One of Forterra’s signature programs is the Green Seattle Partnership, which marshals volunteers and other organizations, links them with existing city departments, and deploys them in urban conservation efforts, pulling out invasive plants and replacing them with native plants and shrubs.
The Green Seattle Partnership, formed 10 years ago and recognized nationally as a model of community stewardship, was awarded Forterra’s Visionary Game Changer Award. The partnership, replicated in six other cities throughout the region, was formed to save 2,500 acres of parks and open areas throughout the city that were overgrown with invasive plants. To date, Green Seattle has restored about 1,000 acres, through cooperation with city departments and the marshaling of an army of volunteers. Volunteers have logged about 750,000 hours, or about 350 years of full-time, eight-hour shifts.

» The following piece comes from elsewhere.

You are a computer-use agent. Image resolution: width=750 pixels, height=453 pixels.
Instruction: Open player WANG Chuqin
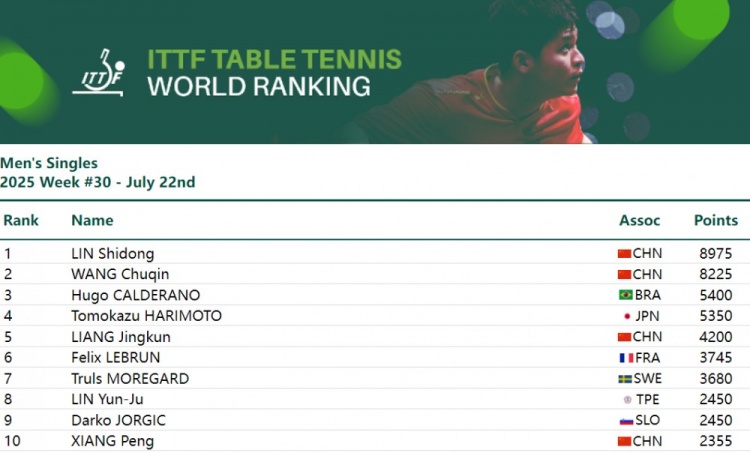pyautogui.click(x=120, y=274)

In urging breakfast attendees to contribute, Dan Nordstrom, a board member and head of Outdoor Research, said the region was under pressure in part because “the economic engine that sustains us is becoming our greatest challenge.” The population of the region is expected to grow by 2 million people in 25 years, he added, in a place that is “already feeling crowded.”
The growth issue was driven home by by conceptual maps that Forterra has developed. In one, low-density sprawl spills beyond towns and seeps far into river valleys and the Cascade foothills. A more sensible alternative shows denser, more compact communities surrounded by forests and farms, with generous parks and open spaces.
Forterra’s wide range of support was on display, as usual, at Tuesday's breakfast: Boeing, Mithun, REI, Amazon and others. Duvernoy said new efforts to protect the region are urgent. “It’s time to redouble our work across the state,” he said, “and develop an approach that keeps pace with the acceleration of change.”
Disclosure: The writer was Communications Director for the Cascade Land Conservancy from 2005-2010.